Affiliation:
1. School of Commerce Presidency University Bangalore India
2. School of Management Indian Institute of Technology Mandi Kamand India
3. Symbiosis Centre for Management Studies, Noida Campus Symbiosis International (Deemed University) Pune India
Abstract
AbstractThis study examines the nexus between oil prices (Oil) and economic output (IIP) asymmetrically in the Indian context using quarterly data from 1996–1997:Q1 to 2019–2020:Q4. To this end, we have used a nonlinear autoregressive distributed lag (NARDL) model.
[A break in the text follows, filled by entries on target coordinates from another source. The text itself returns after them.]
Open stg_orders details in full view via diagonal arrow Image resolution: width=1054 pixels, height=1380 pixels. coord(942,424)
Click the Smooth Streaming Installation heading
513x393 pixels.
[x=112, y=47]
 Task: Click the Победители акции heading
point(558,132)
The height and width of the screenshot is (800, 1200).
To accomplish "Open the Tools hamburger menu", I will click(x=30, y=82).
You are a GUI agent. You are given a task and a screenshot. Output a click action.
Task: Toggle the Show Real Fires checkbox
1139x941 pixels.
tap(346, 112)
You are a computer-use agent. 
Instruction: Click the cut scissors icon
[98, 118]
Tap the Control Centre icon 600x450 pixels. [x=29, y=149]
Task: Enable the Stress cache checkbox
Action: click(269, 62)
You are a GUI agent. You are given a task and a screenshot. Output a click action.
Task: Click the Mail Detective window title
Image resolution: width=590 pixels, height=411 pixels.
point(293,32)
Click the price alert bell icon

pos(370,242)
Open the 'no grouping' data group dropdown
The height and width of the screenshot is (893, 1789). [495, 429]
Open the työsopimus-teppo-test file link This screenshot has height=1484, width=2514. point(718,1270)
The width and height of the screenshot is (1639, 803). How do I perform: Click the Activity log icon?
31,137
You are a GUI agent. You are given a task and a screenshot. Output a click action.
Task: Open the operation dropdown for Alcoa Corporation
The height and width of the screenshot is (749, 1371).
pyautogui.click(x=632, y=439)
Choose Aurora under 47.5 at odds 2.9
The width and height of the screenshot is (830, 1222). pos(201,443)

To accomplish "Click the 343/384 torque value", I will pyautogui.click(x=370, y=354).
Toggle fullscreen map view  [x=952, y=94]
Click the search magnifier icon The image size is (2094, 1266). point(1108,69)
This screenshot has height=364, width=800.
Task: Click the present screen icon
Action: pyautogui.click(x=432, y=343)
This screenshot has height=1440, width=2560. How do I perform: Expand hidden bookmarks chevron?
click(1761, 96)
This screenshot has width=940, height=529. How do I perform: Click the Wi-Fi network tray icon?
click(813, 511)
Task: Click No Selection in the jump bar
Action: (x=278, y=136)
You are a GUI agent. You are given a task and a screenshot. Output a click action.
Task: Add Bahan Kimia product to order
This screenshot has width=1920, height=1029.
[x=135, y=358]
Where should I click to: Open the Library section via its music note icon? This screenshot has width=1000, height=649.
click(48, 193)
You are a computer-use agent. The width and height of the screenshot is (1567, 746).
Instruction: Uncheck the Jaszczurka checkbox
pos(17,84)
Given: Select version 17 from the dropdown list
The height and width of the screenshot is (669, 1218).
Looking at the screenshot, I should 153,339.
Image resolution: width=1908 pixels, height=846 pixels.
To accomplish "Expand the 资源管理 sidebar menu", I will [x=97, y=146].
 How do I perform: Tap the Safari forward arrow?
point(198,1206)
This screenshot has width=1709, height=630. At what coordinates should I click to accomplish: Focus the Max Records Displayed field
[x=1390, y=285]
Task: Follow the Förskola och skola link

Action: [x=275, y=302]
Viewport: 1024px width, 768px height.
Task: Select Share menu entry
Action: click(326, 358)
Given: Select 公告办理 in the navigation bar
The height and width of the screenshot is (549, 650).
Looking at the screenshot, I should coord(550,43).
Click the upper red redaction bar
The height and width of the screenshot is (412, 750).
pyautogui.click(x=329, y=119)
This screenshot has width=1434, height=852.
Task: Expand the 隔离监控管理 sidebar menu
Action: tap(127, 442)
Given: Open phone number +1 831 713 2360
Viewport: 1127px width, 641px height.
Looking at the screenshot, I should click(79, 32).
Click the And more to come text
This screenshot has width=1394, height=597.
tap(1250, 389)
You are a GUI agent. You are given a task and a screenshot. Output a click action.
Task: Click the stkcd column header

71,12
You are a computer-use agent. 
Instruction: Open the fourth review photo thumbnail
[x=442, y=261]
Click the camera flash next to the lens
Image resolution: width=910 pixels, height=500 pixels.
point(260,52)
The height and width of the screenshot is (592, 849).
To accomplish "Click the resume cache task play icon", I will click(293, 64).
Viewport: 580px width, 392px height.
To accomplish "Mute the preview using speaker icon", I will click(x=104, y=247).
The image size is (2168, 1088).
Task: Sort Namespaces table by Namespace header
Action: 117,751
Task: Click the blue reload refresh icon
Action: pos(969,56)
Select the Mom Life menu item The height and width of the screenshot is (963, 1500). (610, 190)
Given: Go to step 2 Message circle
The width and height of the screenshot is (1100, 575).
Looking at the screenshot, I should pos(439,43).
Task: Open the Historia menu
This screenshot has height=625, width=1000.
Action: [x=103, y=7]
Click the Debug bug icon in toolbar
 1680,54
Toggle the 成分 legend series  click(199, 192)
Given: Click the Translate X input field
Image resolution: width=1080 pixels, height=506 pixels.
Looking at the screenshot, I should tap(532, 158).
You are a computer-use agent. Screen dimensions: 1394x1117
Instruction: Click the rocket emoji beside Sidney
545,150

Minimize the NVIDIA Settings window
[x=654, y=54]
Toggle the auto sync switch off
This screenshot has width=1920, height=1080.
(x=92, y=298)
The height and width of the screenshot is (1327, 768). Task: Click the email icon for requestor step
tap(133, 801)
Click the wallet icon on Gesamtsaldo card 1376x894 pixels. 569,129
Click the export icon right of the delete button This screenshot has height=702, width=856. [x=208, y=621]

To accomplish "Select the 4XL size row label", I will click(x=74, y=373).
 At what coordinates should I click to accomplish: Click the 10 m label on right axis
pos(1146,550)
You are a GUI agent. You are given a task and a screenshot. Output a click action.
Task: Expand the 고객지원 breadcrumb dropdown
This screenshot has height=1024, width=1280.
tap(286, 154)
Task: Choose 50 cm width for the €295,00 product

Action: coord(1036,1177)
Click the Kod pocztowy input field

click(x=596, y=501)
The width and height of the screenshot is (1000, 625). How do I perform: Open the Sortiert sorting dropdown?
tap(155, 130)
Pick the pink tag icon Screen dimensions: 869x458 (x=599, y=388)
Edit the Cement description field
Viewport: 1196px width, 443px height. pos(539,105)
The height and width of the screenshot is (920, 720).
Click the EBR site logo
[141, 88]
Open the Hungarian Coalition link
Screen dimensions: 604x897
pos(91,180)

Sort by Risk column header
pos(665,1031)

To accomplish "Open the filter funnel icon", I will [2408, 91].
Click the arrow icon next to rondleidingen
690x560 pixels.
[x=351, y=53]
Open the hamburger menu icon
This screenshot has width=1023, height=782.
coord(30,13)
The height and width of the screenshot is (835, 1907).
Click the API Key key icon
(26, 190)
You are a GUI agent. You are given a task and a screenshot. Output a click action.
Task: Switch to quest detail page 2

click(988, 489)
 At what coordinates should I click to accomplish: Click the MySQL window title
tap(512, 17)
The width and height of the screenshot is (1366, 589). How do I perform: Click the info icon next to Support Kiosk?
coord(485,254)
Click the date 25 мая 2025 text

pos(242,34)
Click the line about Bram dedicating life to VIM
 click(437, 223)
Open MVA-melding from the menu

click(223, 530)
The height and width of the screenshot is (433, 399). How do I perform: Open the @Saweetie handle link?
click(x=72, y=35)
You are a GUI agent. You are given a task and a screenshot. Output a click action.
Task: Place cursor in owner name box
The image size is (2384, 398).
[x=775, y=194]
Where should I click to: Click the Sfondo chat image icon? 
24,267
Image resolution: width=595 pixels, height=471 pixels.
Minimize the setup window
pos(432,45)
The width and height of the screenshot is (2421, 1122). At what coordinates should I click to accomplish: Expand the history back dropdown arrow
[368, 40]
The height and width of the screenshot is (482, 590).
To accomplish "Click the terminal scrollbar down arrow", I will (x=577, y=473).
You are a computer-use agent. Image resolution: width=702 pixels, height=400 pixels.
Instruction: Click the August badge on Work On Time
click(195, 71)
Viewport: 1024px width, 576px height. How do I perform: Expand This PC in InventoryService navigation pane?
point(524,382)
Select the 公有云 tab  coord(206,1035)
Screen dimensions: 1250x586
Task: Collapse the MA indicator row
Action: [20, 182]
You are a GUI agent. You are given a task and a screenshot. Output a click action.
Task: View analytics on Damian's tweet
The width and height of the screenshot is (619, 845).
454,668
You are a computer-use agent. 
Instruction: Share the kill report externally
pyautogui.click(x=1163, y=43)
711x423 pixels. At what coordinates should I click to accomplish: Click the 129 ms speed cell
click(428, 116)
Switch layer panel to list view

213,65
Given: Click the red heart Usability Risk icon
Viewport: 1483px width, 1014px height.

The main findings of the study are as follows—firstly, the Wald test confirms the nonlinearities among the negative and positive shocks in Oil, EX and IR in the long run. Secondly, the NARDL model reveals that negative shock in oil price stimulate the IIP, whereas positive shock in Oil fails to influence IIP. The positive shock in EX strengthens the Indian economy by having a positive and significant impact on IIP, while the negative shock in EX is insignificant. The positive and negative shocks in IR negatively impact IIP in the long run. The study demonstrates that Oil, EX and IR exert asymmetric pressure on IIP in the long run. Concisely, India's economic output is more responsive to oil prices decrease than oil prices increase. Therefore, the asymmetric oil prices‐economic output nexus has substantial policy implications, particularly for prudent energy policy in India.